#### Directions for this task:
Lines from the one with "Instruction: Click the Bæredygtighed" through the end of the records, and no others, are what the answer should contain, copied exactly; please keep pictures out.

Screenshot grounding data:
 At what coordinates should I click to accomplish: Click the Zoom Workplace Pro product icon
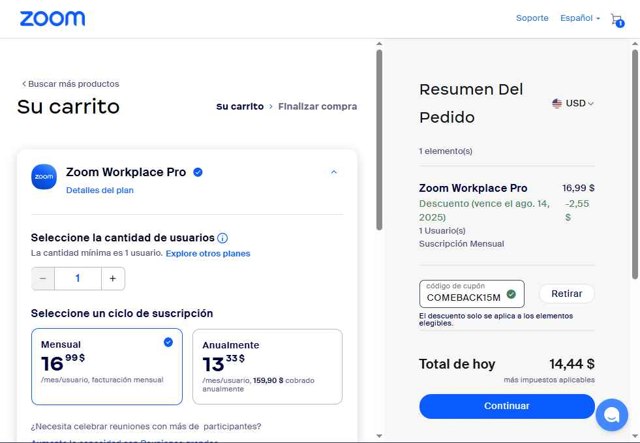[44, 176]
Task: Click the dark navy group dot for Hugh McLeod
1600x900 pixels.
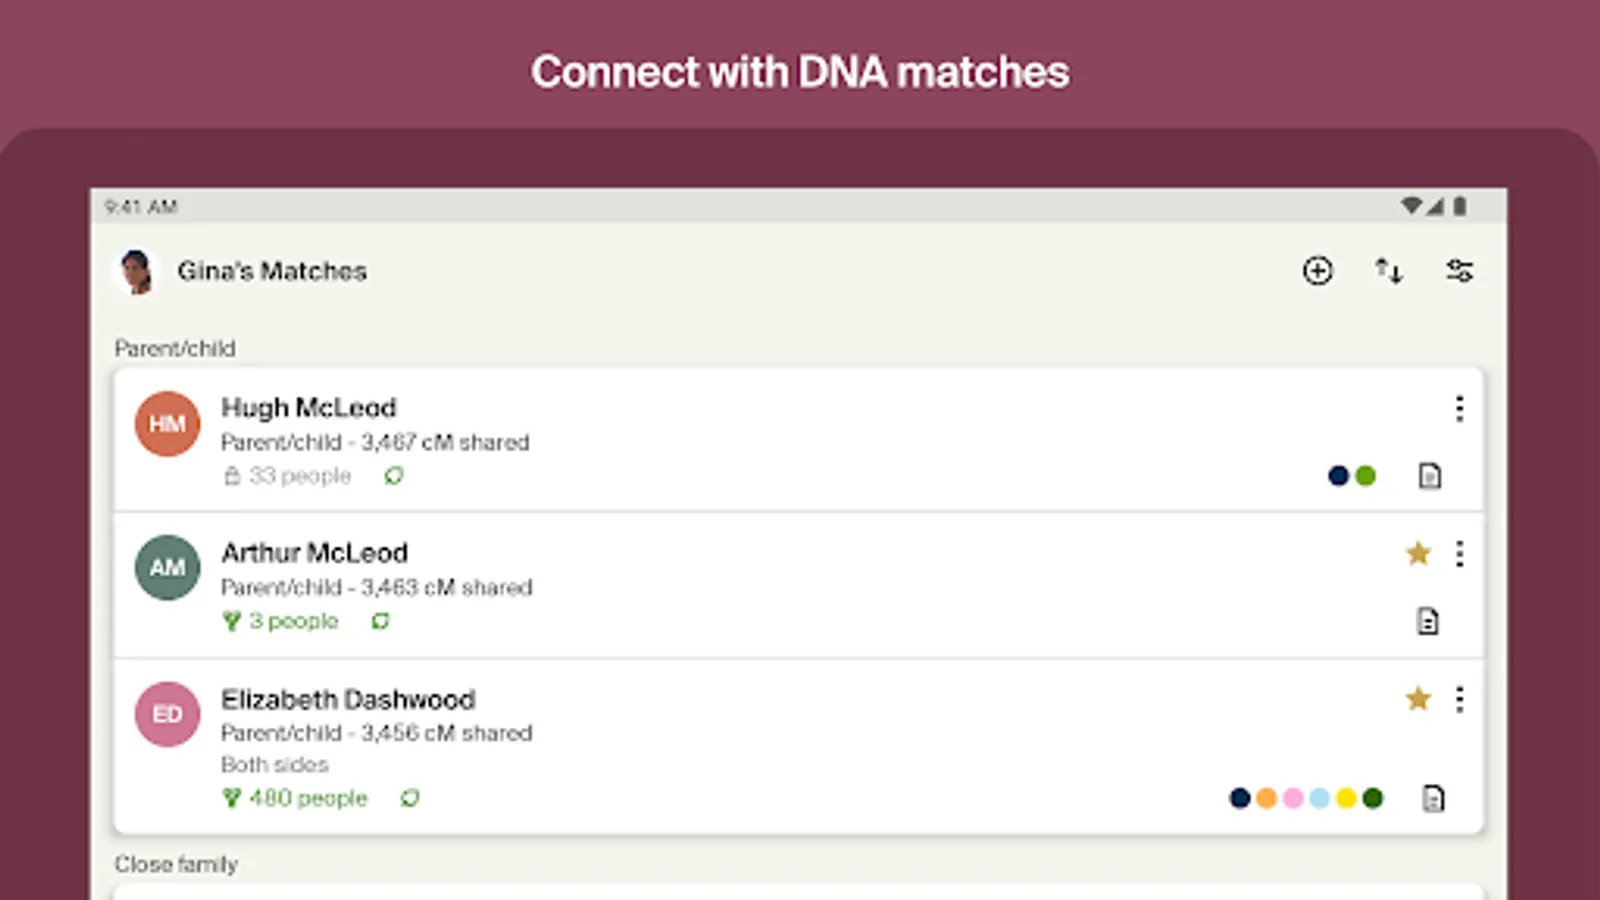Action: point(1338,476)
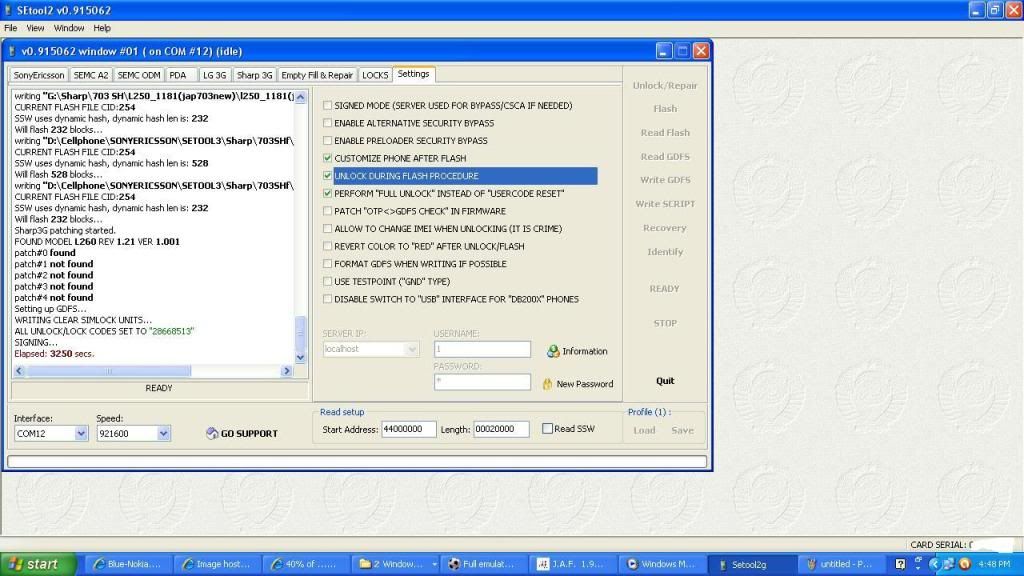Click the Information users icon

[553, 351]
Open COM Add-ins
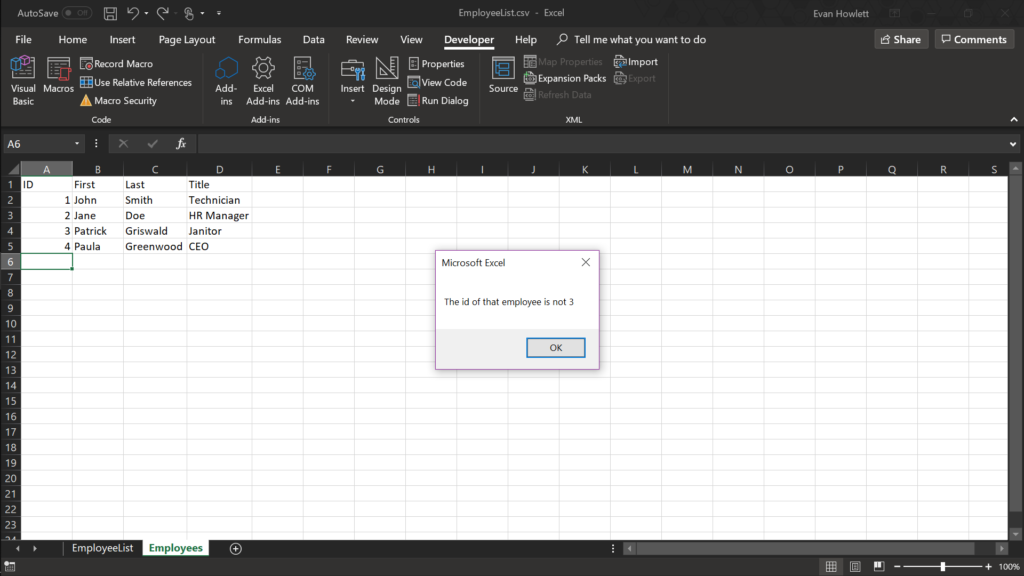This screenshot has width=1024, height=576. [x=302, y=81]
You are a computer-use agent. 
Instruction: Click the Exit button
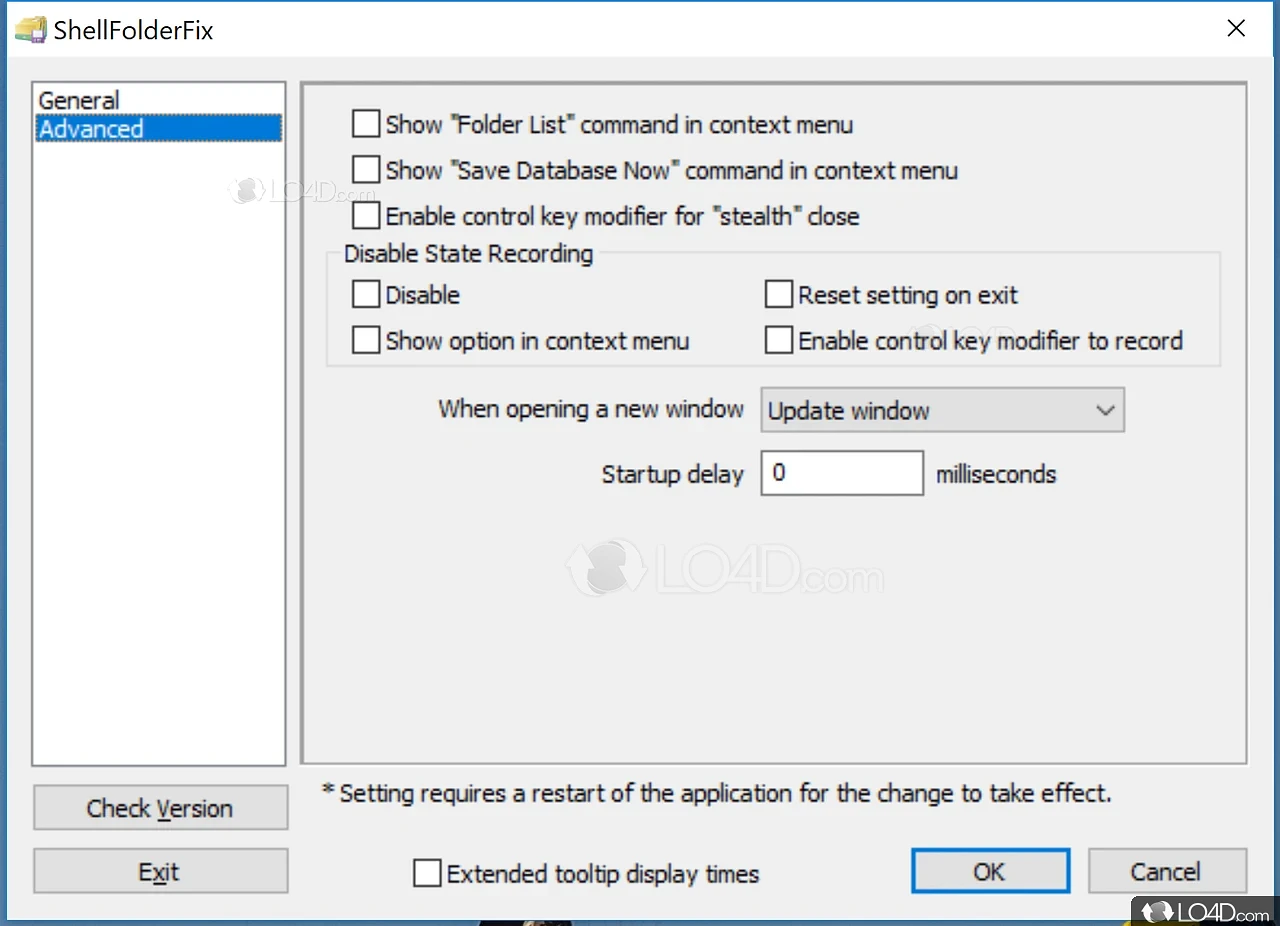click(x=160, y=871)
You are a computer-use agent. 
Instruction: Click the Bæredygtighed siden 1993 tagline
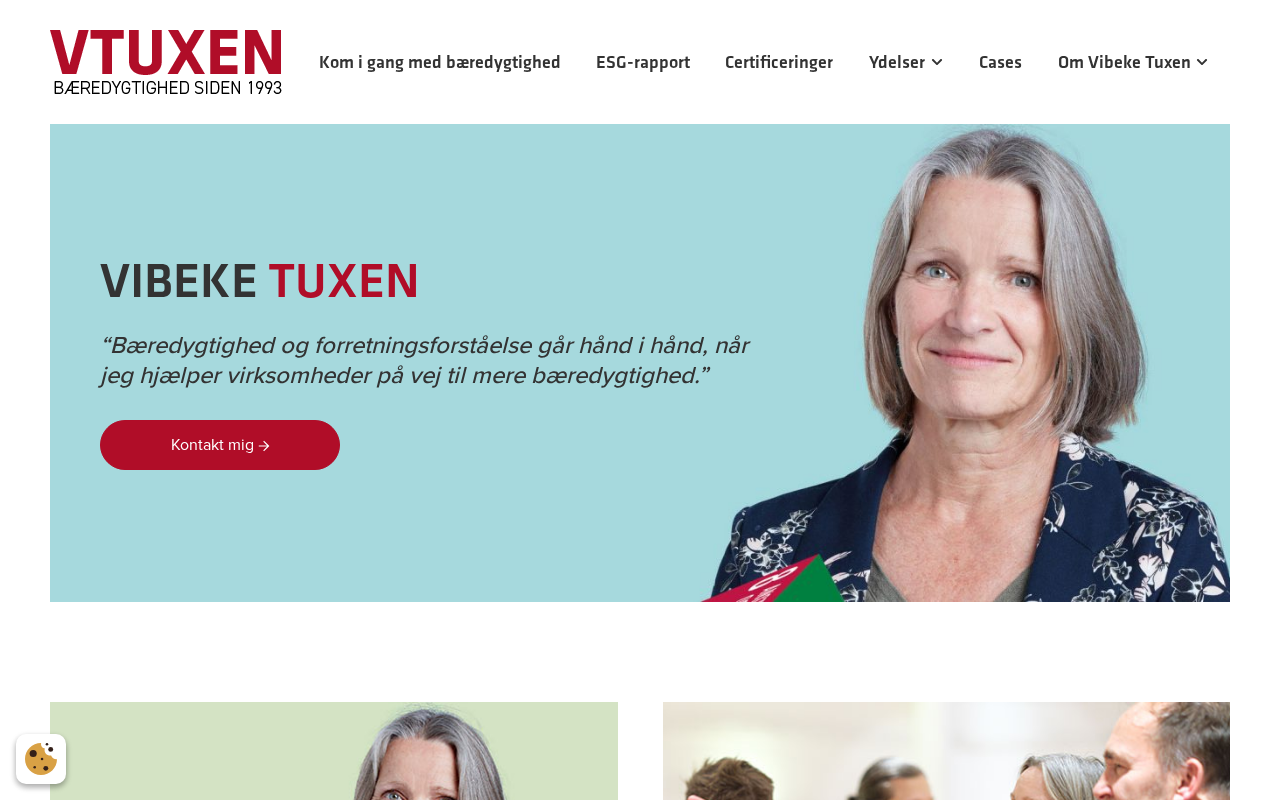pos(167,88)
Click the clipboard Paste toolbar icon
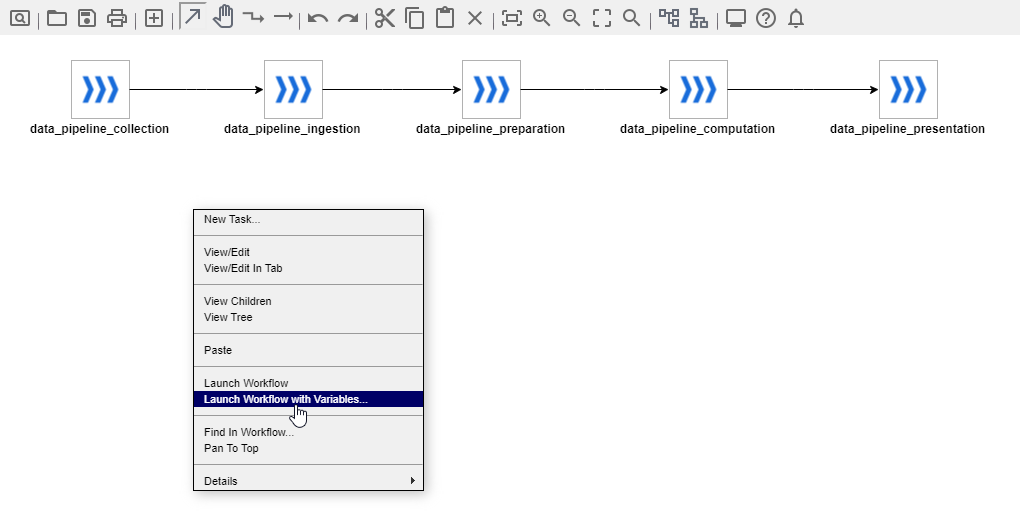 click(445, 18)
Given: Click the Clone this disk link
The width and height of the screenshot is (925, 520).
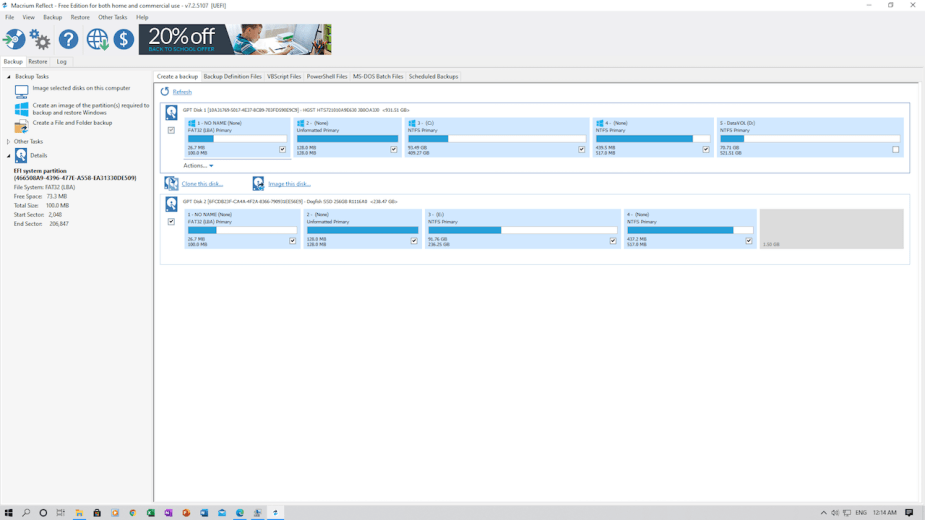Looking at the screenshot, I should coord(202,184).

#### Expected answer:
Instruction: Click the Bæredygtighed siden 1993 tagline
pos(167,88)
Click the clipboard Paste toolbar icon
 click(445, 18)
Given: Click the Clone this disk link
The width and height of the screenshot is (925, 520).
Looking at the screenshot, I should coord(202,184).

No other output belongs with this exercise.